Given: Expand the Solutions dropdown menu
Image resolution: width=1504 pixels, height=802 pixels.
════════════════════
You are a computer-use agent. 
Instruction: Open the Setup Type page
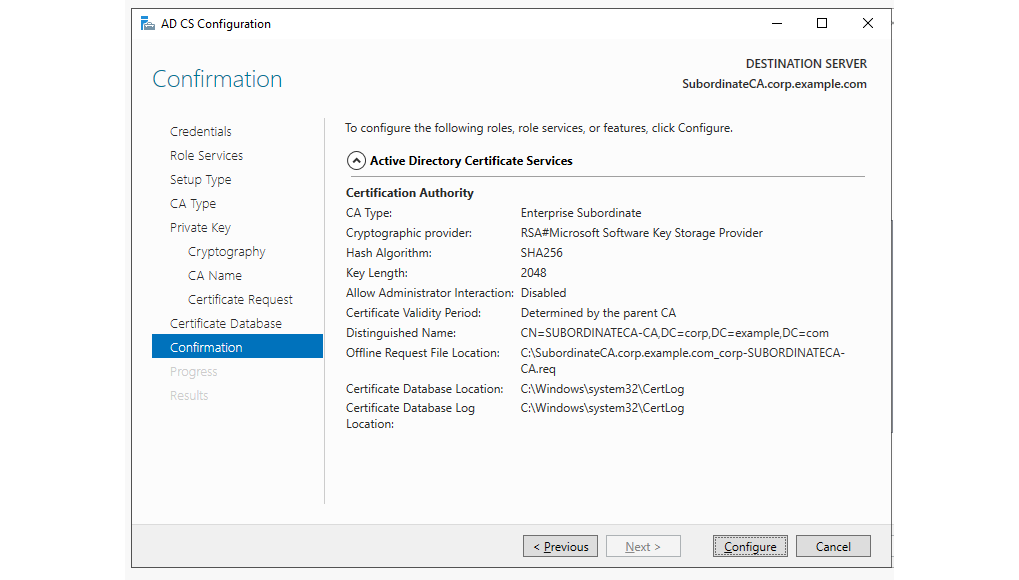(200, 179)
════════════════════
Exercise directions: Arrange the data as a Markdown table with the columns Row and Line, beginning at the line that contains "Given: Expand the Solutions dropdown menu" and continuing through the line that contains "Image resolution: width=1504", both included. Number each row and skip blank lines.

Full solution:
| Row | Line |
|---|---|
| 1 | Given: Expand the Solutions dropdown menu |
| 2 | Image resolution: width=1504 pixels, height=802 pixels. |